:: THE PROBLEM ::
Repeat every record below exactly as written.

(Collected data entries)
━━━━━━━━━━

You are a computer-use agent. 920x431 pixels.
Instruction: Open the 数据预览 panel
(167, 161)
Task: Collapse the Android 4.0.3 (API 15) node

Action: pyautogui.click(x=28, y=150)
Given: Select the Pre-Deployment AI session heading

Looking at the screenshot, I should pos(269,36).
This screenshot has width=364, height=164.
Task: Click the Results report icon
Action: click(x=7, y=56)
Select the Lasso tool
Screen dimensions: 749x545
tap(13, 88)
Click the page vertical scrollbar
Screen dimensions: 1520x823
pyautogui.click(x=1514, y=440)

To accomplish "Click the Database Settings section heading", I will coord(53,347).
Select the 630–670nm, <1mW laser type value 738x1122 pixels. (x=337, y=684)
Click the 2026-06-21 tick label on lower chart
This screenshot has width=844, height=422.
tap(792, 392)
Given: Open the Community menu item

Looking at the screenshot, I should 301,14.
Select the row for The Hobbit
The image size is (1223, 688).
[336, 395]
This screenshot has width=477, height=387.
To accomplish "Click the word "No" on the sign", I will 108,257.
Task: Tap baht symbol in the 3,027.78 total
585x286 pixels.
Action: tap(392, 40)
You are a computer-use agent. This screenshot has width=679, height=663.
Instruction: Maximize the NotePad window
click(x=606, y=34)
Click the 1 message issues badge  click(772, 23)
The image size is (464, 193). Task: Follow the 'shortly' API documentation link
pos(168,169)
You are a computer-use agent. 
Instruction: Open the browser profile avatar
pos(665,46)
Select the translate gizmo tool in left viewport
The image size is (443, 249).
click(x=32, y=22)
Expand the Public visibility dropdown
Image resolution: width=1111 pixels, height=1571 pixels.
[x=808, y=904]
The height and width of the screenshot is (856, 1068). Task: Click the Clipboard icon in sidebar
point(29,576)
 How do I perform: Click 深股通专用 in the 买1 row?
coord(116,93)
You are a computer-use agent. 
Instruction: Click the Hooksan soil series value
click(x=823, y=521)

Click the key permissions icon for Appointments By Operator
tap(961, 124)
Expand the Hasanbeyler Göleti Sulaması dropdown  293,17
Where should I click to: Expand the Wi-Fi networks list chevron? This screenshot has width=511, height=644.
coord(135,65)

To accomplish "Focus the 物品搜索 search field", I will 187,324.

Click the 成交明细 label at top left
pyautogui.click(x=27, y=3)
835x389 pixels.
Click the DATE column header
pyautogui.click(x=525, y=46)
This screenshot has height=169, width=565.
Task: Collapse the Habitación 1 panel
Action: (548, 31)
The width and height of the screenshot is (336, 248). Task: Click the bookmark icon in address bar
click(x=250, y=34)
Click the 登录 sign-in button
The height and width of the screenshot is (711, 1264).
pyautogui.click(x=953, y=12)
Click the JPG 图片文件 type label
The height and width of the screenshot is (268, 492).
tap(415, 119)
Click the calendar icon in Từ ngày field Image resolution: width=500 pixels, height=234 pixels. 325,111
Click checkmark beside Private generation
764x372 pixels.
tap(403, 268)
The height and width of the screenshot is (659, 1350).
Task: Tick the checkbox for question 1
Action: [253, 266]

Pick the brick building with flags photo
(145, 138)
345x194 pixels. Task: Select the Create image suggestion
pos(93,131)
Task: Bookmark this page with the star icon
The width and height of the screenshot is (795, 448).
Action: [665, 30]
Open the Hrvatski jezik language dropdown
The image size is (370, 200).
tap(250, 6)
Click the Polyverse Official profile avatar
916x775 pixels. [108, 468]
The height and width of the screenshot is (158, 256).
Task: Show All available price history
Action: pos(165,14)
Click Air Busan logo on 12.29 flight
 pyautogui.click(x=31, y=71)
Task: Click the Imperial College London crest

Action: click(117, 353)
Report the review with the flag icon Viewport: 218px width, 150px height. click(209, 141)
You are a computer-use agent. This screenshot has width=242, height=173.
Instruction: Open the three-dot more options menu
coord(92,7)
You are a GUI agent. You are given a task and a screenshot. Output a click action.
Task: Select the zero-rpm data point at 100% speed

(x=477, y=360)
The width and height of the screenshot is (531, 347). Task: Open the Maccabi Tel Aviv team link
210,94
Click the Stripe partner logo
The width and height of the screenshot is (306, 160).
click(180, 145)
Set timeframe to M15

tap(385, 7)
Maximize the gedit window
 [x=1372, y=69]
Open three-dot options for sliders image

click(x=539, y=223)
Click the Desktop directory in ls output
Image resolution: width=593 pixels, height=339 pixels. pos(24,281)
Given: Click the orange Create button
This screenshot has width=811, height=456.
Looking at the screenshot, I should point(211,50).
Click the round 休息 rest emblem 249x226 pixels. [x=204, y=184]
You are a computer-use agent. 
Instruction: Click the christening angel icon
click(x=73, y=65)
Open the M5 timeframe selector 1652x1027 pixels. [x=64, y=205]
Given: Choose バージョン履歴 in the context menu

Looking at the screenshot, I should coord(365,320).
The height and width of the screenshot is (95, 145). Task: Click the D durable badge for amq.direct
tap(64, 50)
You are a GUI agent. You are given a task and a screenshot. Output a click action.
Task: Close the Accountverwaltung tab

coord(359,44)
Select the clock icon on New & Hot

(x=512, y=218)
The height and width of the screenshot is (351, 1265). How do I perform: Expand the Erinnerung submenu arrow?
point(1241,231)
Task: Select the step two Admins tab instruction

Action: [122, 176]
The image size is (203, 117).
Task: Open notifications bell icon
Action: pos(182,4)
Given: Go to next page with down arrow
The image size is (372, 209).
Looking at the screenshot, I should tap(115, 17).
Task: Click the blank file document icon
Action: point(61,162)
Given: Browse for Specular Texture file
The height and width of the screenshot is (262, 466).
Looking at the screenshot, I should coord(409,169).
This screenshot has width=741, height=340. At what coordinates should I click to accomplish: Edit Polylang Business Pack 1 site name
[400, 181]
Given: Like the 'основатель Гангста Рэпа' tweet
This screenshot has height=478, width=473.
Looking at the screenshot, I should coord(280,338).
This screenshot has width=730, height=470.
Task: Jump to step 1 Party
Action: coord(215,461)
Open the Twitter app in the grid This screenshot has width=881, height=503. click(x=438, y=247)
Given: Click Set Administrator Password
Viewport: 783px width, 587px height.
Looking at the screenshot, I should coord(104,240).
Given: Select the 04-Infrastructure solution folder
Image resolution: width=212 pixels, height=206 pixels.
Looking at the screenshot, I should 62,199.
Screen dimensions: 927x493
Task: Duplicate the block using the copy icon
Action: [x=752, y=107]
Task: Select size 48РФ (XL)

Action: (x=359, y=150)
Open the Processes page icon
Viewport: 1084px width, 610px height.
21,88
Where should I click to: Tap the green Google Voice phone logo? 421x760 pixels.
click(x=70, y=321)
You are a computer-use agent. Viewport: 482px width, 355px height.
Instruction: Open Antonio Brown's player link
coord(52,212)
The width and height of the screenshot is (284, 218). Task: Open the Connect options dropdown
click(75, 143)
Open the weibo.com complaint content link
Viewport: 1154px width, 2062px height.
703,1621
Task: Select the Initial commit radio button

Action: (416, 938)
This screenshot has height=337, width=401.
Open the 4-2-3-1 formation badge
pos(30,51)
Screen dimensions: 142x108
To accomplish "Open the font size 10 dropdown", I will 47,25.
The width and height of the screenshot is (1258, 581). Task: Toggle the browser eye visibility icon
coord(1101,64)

━━━━━━━━━━

:: EXERCISE RESULT ::
You are a computer-use agent. 920x431 pixels.
Instruction: Open the 数据预览 panel
(167, 161)
Task: Collapse the Android 4.0.3 (API 15) node

Action: pyautogui.click(x=28, y=150)
Given: Select the Pre-Deployment AI session heading

Looking at the screenshot, I should pos(269,36).
This screenshot has width=364, height=164.
Task: Click the Results report icon
Action: click(x=7, y=56)
Select the Lasso tool
Screen dimensions: 749x545
tap(13, 88)
Click the page vertical scrollbar
Screen dimensions: 1520x823
pyautogui.click(x=1514, y=440)

To accomplish "Click the Database Settings section heading", I will coord(53,347).
Select the 630–670nm, <1mW laser type value 738x1122 pixels. (x=337, y=684)
Click the 2026-06-21 tick label on lower chart
This screenshot has width=844, height=422.
tap(792, 392)
Given: Open the Community menu item

Looking at the screenshot, I should 301,14.
Select the row for The Hobbit
The image size is (1223, 688).
[336, 395]
This screenshot has width=477, height=387.
To accomplish "Click the word "No" on the sign", I will 108,257.
Task: Tap baht symbol in the 3,027.78 total
585x286 pixels.
Action: tap(392, 40)
You are a computer-use agent. This screenshot has width=679, height=663.
Instruction: Maximize the NotePad window
click(x=606, y=34)
Click the 1 message issues badge  click(772, 23)
The image size is (464, 193). Task: Follow the 'shortly' API documentation link
pos(168,169)
You are a computer-use agent. 
Instruction: Open the browser profile avatar
pos(665,46)
Select the translate gizmo tool in left viewport
The image size is (443, 249).
click(x=32, y=22)
Expand the Public visibility dropdown
Image resolution: width=1111 pixels, height=1571 pixels.
[x=808, y=904]
The height and width of the screenshot is (856, 1068). Task: Click the Clipboard icon in sidebar
point(29,576)
 How do I perform: Click 深股通专用 in the 买1 row?
coord(116,93)
You are a computer-use agent. 
Instruction: Click the Hooksan soil series value
click(x=823, y=521)

Click the key permissions icon for Appointments By Operator
tap(961, 124)
Expand the Hasanbeyler Göleti Sulaması dropdown  293,17
Where should I click to: Expand the Wi-Fi networks list chevron? This screenshot has width=511, height=644.
coord(135,65)

To accomplish "Focus the 物品搜索 search field", I will 187,324.

Click the 成交明细 label at top left
pyautogui.click(x=27, y=3)
835x389 pixels.
Click the DATE column header
pyautogui.click(x=525, y=46)
This screenshot has height=169, width=565.
Task: Collapse the Habitación 1 panel
Action: (548, 31)
The width and height of the screenshot is (336, 248). Task: Click the bookmark icon in address bar
click(x=250, y=34)
Click the 登录 sign-in button
The height and width of the screenshot is (711, 1264).
pyautogui.click(x=953, y=12)
Click the JPG 图片文件 type label
The height and width of the screenshot is (268, 492).
tap(415, 119)
Click the calendar icon in Từ ngày field Image resolution: width=500 pixels, height=234 pixels. 325,111
Click checkmark beside Private generation
764x372 pixels.
tap(403, 268)
The height and width of the screenshot is (659, 1350).
Task: Tick the checkbox for question 1
Action: [253, 266]

Pick the brick building with flags photo
(145, 138)
345x194 pixels. Task: Select the Create image suggestion
pos(93,131)
Task: Bookmark this page with the star icon
The width and height of the screenshot is (795, 448).
Action: [665, 30]
Open the Hrvatski jezik language dropdown
The image size is (370, 200).
tap(250, 6)
Click the Polyverse Official profile avatar
916x775 pixels. [108, 468]
The height and width of the screenshot is (158, 256).
Task: Show All available price history
Action: pos(165,14)
Click Air Busan logo on 12.29 flight
 pyautogui.click(x=31, y=71)
Task: Click the Imperial College London crest

Action: click(117, 353)
Report the review with the flag icon Viewport: 218px width, 150px height. click(209, 141)
You are a computer-use agent. This screenshot has width=242, height=173.
Instruction: Open the three-dot more options menu
coord(92,7)
You are a GUI agent. You are given a task and a screenshot. Output a click action.
Task: Select the zero-rpm data point at 100% speed

(x=477, y=360)
The width and height of the screenshot is (531, 347). Task: Open the Maccabi Tel Aviv team link
210,94
Click the Stripe partner logo
The width and height of the screenshot is (306, 160).
click(180, 145)
Set timeframe to M15

tap(385, 7)
Maximize the gedit window
 [x=1372, y=69]
Open three-dot options for sliders image

click(x=539, y=223)
Click the Desktop directory in ls output
Image resolution: width=593 pixels, height=339 pixels. pos(24,281)
Given: Click the orange Create button
This screenshot has width=811, height=456.
Looking at the screenshot, I should point(211,50).
Click the round 休息 rest emblem 249x226 pixels. [x=204, y=184]
You are a computer-use agent. 
Instruction: Click the christening angel icon
click(x=73, y=65)
Open the M5 timeframe selector 1652x1027 pixels. [x=64, y=205]
Given: Choose バージョン履歴 in the context menu

Looking at the screenshot, I should coord(365,320).
The height and width of the screenshot is (95, 145). Task: Click the D durable badge for amq.direct
tap(64, 50)
You are a GUI agent. You are given a task and a screenshot. Output a click action.
Task: Close the Accountverwaltung tab

coord(359,44)
Select the clock icon on New & Hot

(x=512, y=218)
The height and width of the screenshot is (351, 1265). How do I perform: Expand the Erinnerung submenu arrow?
point(1241,231)
Task: Select the step two Admins tab instruction

Action: [122, 176]
The image size is (203, 117).
Task: Open notifications bell icon
Action: pos(182,4)
Given: Go to next page with down arrow
The image size is (372, 209).
Looking at the screenshot, I should tap(115, 17).
Task: Click the blank file document icon
Action: point(61,162)
Given: Browse for Specular Texture file
The height and width of the screenshot is (262, 466).
Looking at the screenshot, I should coord(409,169).
This screenshot has width=741, height=340. At what coordinates should I click to accomplish: Edit Polylang Business Pack 1 site name
[400, 181]
Given: Like the 'основатель Гангста Рэпа' tweet
This screenshot has height=478, width=473.
Looking at the screenshot, I should coord(280,338).
This screenshot has width=730, height=470.
Task: Jump to step 1 Party
Action: coord(215,461)
Open the Twitter app in the grid This screenshot has width=881, height=503. click(x=438, y=247)
Given: Click Set Administrator Password
Viewport: 783px width, 587px height.
Looking at the screenshot, I should coord(104,240).
Given: Select the 04-Infrastructure solution folder
Image resolution: width=212 pixels, height=206 pixels.
Looking at the screenshot, I should 62,199.
Screen dimensions: 927x493
Task: Duplicate the block using the copy icon
Action: [x=752, y=107]
Task: Select size 48РФ (XL)

Action: (x=359, y=150)
Open the Processes page icon
Viewport: 1084px width, 610px height.
21,88
Where should I click to: Tap the green Google Voice phone logo? 421x760 pixels.
click(x=70, y=321)
You are a computer-use agent. Viewport: 482px width, 355px height.
Instruction: Open Antonio Brown's player link
coord(52,212)
The width and height of the screenshot is (284, 218). Task: Open the Connect options dropdown
click(75, 143)
Open the weibo.com complaint content link
Viewport: 1154px width, 2062px height.
703,1621
Task: Select the Initial commit radio button

Action: (416, 938)
This screenshot has height=337, width=401.
Open the 4-2-3-1 formation badge
pos(30,51)
Screen dimensions: 142x108
To accomplish "Open the font size 10 dropdown", I will 47,25.
The width and height of the screenshot is (1258, 581). Task: Toggle the browser eye visibility icon
coord(1101,64)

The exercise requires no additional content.